» **Records supplied**:
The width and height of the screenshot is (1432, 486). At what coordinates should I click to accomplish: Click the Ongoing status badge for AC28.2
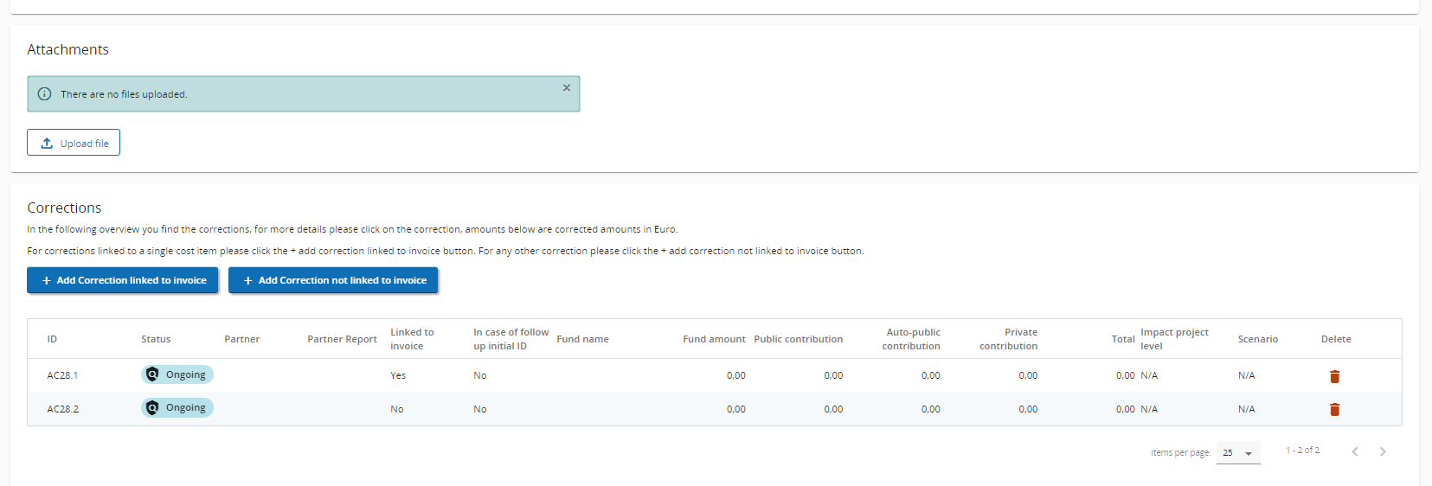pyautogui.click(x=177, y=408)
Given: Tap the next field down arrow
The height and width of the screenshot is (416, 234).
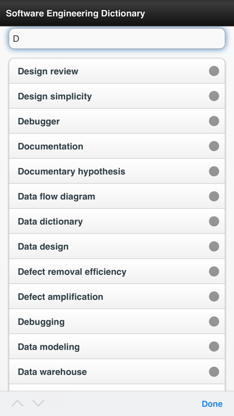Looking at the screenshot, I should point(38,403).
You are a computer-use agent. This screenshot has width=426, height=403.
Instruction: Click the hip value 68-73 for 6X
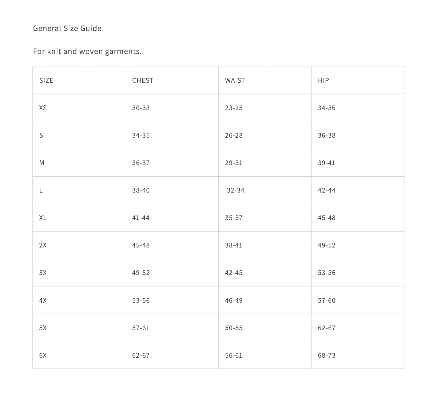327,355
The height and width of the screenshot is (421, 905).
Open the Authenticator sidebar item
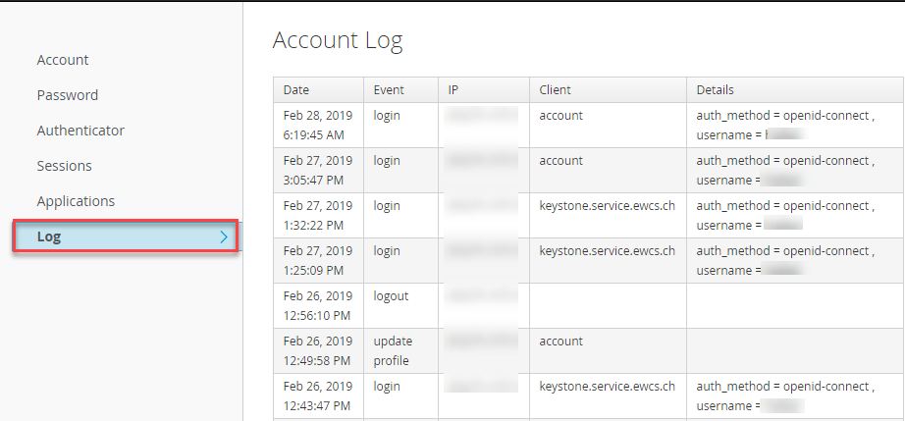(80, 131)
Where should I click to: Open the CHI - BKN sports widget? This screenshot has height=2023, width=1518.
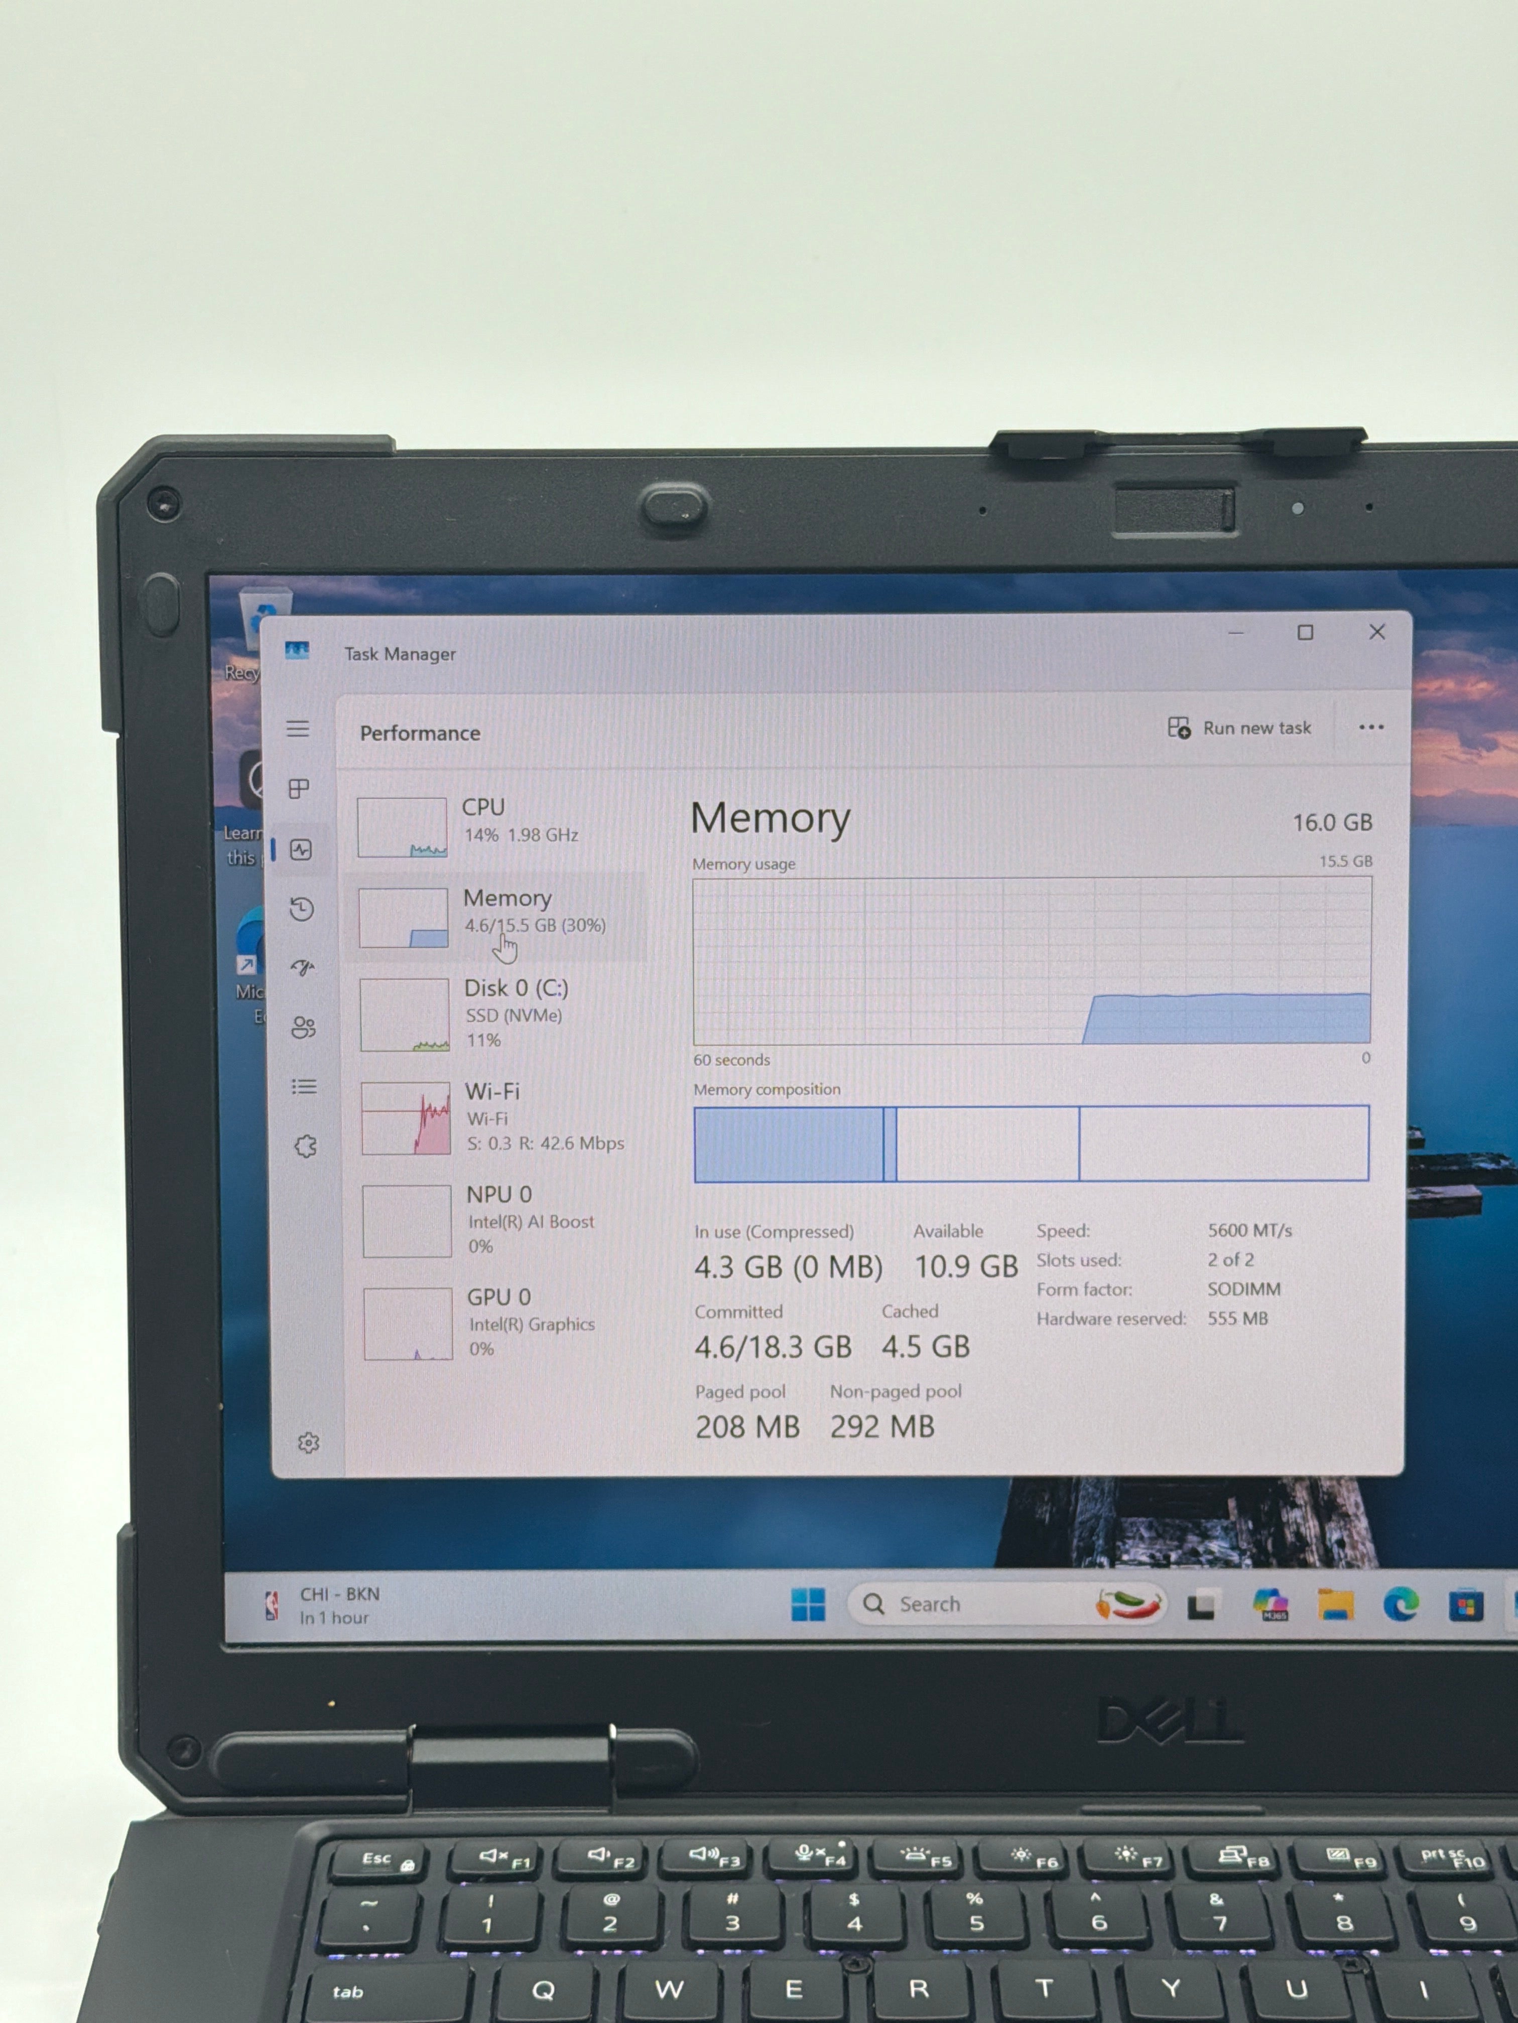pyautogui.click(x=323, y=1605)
* * *
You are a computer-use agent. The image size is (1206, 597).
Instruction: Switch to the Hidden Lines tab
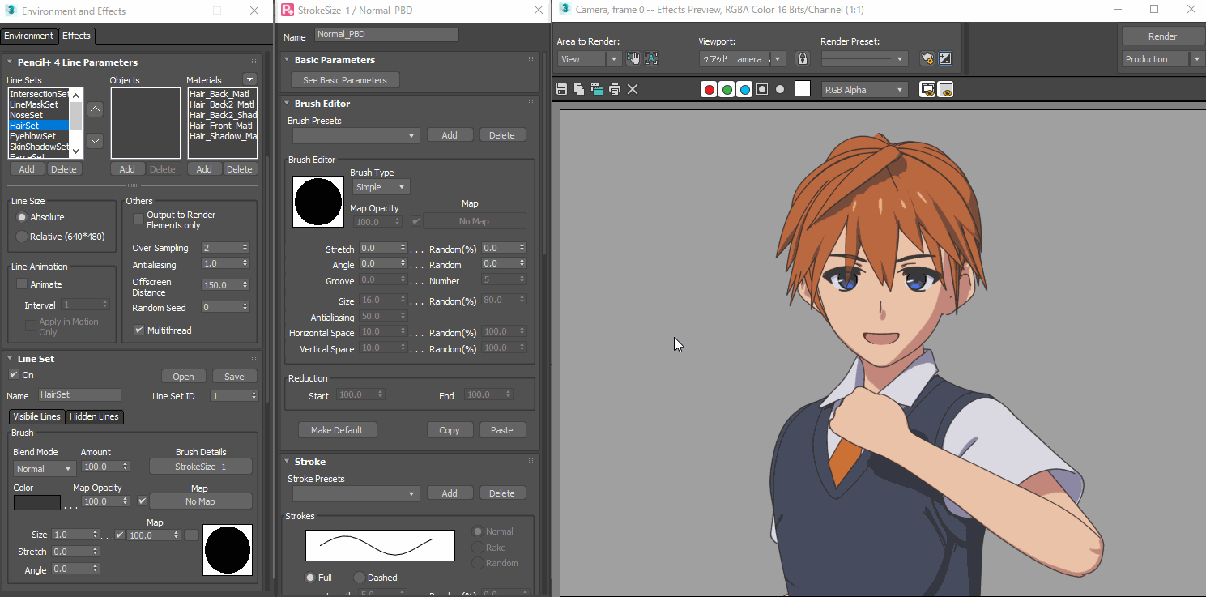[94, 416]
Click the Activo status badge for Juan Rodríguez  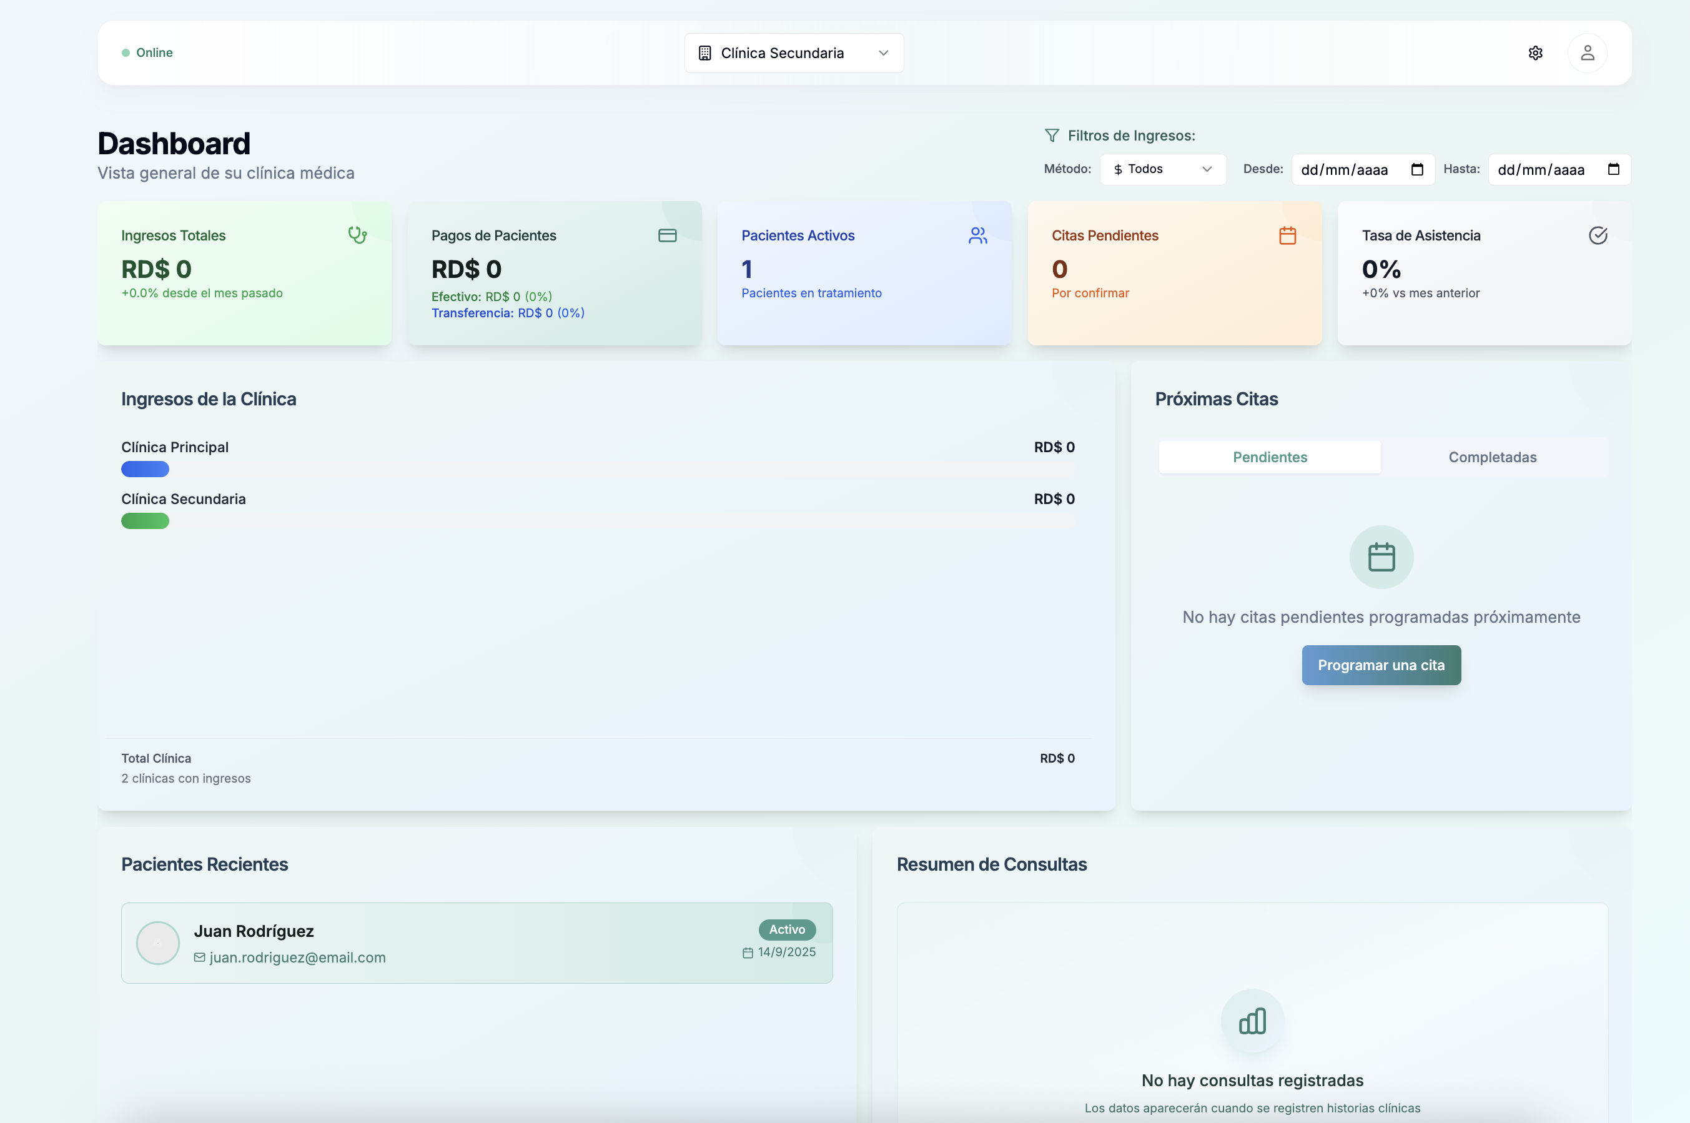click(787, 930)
* * *
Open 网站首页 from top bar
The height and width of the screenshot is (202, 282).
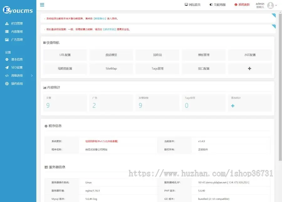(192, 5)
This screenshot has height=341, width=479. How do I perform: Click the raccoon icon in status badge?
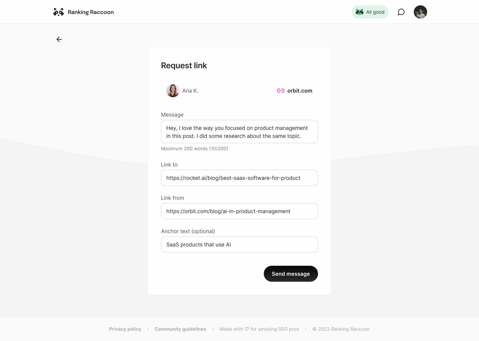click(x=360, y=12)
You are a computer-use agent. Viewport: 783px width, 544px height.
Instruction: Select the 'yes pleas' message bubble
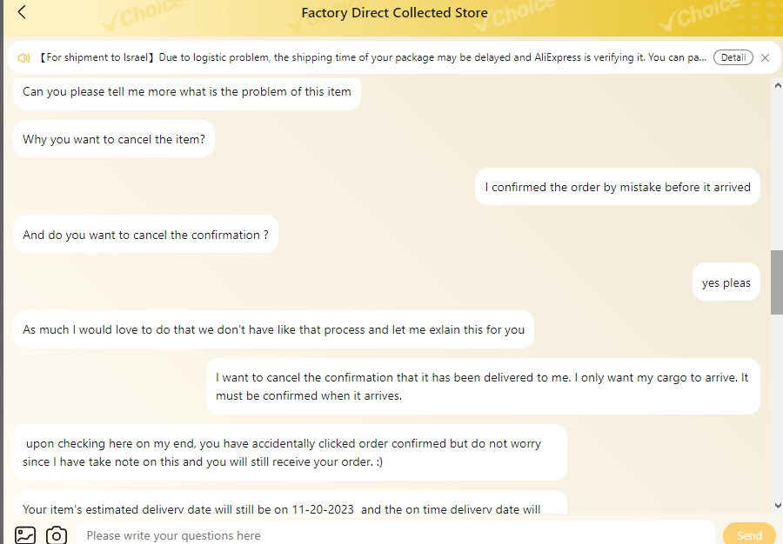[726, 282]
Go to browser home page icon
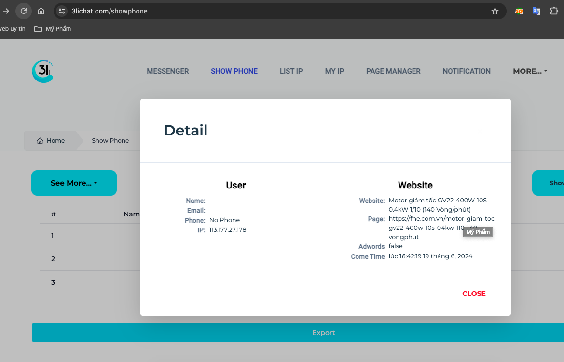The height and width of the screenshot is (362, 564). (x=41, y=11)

» **Instructions for the task**: In the material, substitute "chat bubble" for "message bubble" in the lines between the one holding "Open 网站首页 from top bar" and the one holding "The height and width of the screenshot is (362, 564).", inclusive. Return only those lines, otherwise unchanged, and omit the pictures.

» **Written response**:
Open 网站首页 from top bar
The height and width of the screenshot is (202, 282).
(192, 5)
This screenshot has height=341, width=479. How do I perform: Click the raccoon icon in status badge?
click(x=360, y=12)
You are a computer-use agent. Viewport: 783px width, 544px height.
Instruction: Select the 'yes pleas' chat bubble
[726, 282]
Go to browser home page icon
The height and width of the screenshot is (362, 564). (x=41, y=11)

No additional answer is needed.